Gut Bacteria: A Shield Against Deadly Pneumonia After Influenza
A groundbreaking study has revealed a fascinating connection between gut bacteria and the body's defense against severe complications following influenza. Researchers from the Institute for Biomedical Sciences at Georgia State University have discovered that certain gut bacteria can significantly reduce the risk of secondary bacterial pneumonia in mice after they recover from the flu.
The study, published in the journal Science Immunology, delves into the role of intestinal bacteria in shaping an individual's vulnerability to secondary bacterial infections. It specifically focuses on segmented filamentous bacteria (SFB), which are commonly found in the intestines of mammals. The research aimed to understand whether SFB could influence the susceptibility of mice to common respiratory bacterial pathogens like Streptococcus pneumoniae, Haemophilus influenzae, or Staphylococcus aureus following an influenza A virus infection.
The findings were remarkable. SFB provided substantial protection against these highly lethal infections. This discovery is crucial because many deaths during influenza pandemics are caused by secondary bacterial infections. Therefore, the composition of an individual's gut microbiota might play a critical role in determining who survives such public health crises.
The protective mechanism involves specialized immune cells called alveolar macrophages, which are known to become dysfunctional after influenza viral infection. SFB, residing on the outer surface of the intestine, triggers an epigenetic reprogramming in alveolar macrophages, enabling them to resist the influenza virus's harmful effects and maintain their ability to combat respiratory bacterial pathogens.

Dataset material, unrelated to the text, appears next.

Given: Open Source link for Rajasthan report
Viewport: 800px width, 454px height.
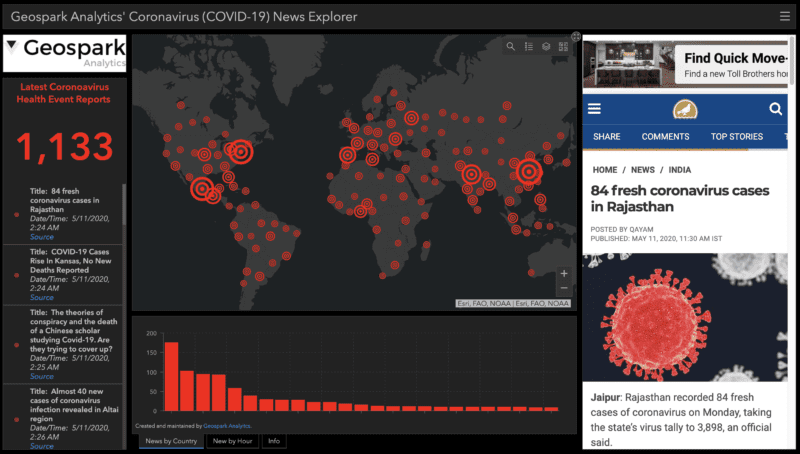Looking at the screenshot, I should click(42, 237).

Vu Ngo, the lead author and research assistant professor at the Institute for Biomedical Sciences, highlighted the significance of this finding: "The intestine is typically colonized by thousands of different bacterial species, yet adding just one more species can dramatically alter the way lung macrophages respond to pathogens."
This study opens up exciting possibilities for developing novel pharmacological approaches to combat respiratory infections. Andrew T. Gewirtz, the senior author, expressed optimism about harnessing the mechanism by which SFB reprograms alveolar macrophages, potentially leading to new treatments for a wide range of respiratory infections.
The research team included Carolin M. Lieber, Hirohito Abo, Michal Kuczma, Jun Zou, and Richard K. Plemper, all from the Institute for Biomedical Sciences. The study was funded by the National Institute of Allergy and Infectious Diseases (NIAID) of the National Institutes of Health (NIH), further emphasizing the importance of this discovery.
This study not only sheds light on the intricate relationship between gut bacteria and immune response but also highlights the potential for targeted interventions to improve outcomes during influenza and other respiratory infections.